O título por si só já é impactante. Ler o livro “O Pai da Menina Morta”, escrito pelo Tiago Ferro e lançado em 2018, também traz alguns sentimentos de estranhamento, confusão, dor, ou como foi no meu caso, dèjá vu.
Quando Bianca morreu, em 2015, procurei avidamente por livros que falassem sobre a morte de uma criança, sobre os sentimentos do luto e encontrei poucos títulos em português. Na época, acabei comprando “Até breve, José” e “Maternidade Interrompida” (veja nossas indicações de livros aqui). Além deles, achei muitos livros sobre luto escrito por psicólogos e para psicólogos. Além de livros religiosos sobre a morte. Em inglês os títulos escritos por pais e mães pipocavam na Amazon.
Então me joguei na internet, principalmente nas redes sociais, para encontrar relatos, depoimentos, histórias parecidas com a minha que me trouxessem alento e identificação.
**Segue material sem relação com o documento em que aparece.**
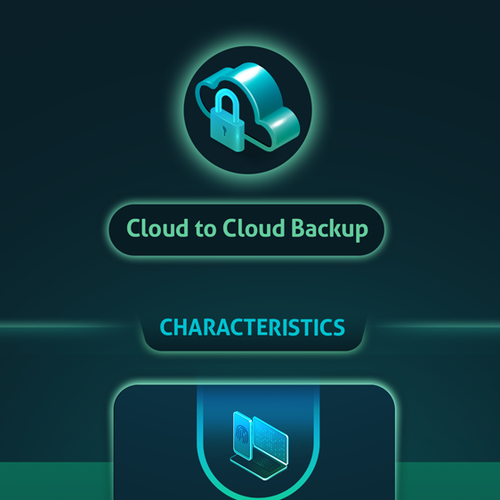Select the small right lobe of the cloud
The width and height of the screenshot is (500, 500).
coord(283,127)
No luto imediato foi muito importante para mim perceber que não estava sozinha na dor… Em 2016, se utilizando também das redes sociais, Tiago compartilhou seu luto com postagens repletas de sinceridade e também um longo e tocante texto para a revista piauí sobre a construção do luto.
O livro O Pai da Menina Morta é um romance e por isso não se prende apenas ao que aconteceu com Tiago quando, em 2016, sua filha Manu, de 8 anos, morreu. Mas reflete situações vividas por ele, compartilha angústias, medos, culpas, aqueles pensamentos que nem nós entendemos direito, mas que inundam a nossa mente logo após o choque da morte de um filho.
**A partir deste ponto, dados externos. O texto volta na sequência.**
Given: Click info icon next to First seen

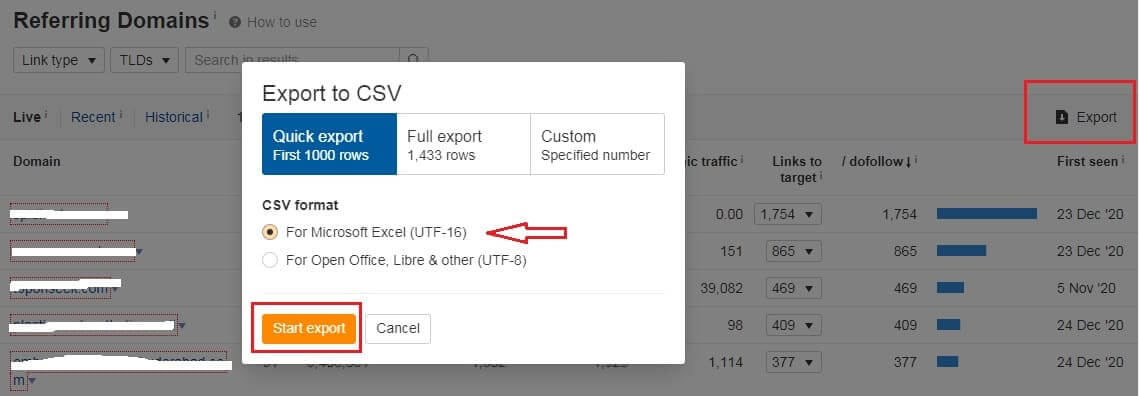Looking at the screenshot, I should coord(1124,158).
Minha vivência participando do SobreViver nos últimos três anos me mostrou que, na maioria das vezes, as mães têm mais facilidade (ou mais necessidade) de falar sobre o assunto. A presença de pais nos nossos encontros não é tão frequente se compararmos com as mães. Também por isso o livro do Tiago chamou a minha atenção: como esse pai vai expressar a sua dor? Como ele vai colocar em palavras o que se passava com ele na despedida tão repentina de sua menina? Ele se expõe? Mas, e aquela história de que homem não demonstra sentimento?
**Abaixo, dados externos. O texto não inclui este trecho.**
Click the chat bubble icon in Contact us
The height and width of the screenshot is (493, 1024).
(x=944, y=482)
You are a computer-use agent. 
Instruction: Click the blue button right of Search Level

Vale muito a pena ler o livro e acompanhar esse pai pelos seus altos e baixos, pelo luto mais latente e pela vida que segue mesmo quando a gente não gostaria que seguisse. Muitas vezes eu me identifiquei com ele, na ânsia por me sentir viva novamente, mas também na culpa que surgia do nada e invadia os meus dias quando eu já achava que estava caminhando bem.
O livro é formado de fragmentos e o autor permitiu que a gente publicasse um trecho aqui para compartilhar com os pais que acompanham o SobreViver. Saiba mais sobre o livro ou compre no site da editora clicando aqui.
“Depois da morte da filha deles, eles não conseguiram mais se encarar. Era como se soubessem que as retinas haviam se transformado em mercúrio onde estaria passando em looping a vida e a morte da menina amada. Oito anos. Evitar passou a ser uma proteção. Um refúgio. O pequeno apartamento foi aos poucos ganhando ares de casa de campo fechada para sempre. Lençóis sobre as poltronas, poeira nos móveis, cortinas fechadas, porta-retratos deitados com os rostos amassados contra a estante, cheiro de lã. A coleção completa do Octavio Paz em espanhol se desmanchando volume por volume a cada minuto. Ninguém ligava. A paisagem noturna de Cubatão vista de dentro de um carro a caminho do Guarujá nos anos oitenta. Eles já não se tocavam. Crianças nascendo mutiladas. Sem fórceps, sem parquinho ou qualquer compensação. O corpo dela havia adquirido uma textura fria de estátua de bronze. As pintas nas costas, as marcas da puberdade no rosto, o pelo saindo da narina esquerda, ela odiava aquela cartografia corporal respirando ao seu lado na cama. É expressamente proibido amar depois de Auschwitz.”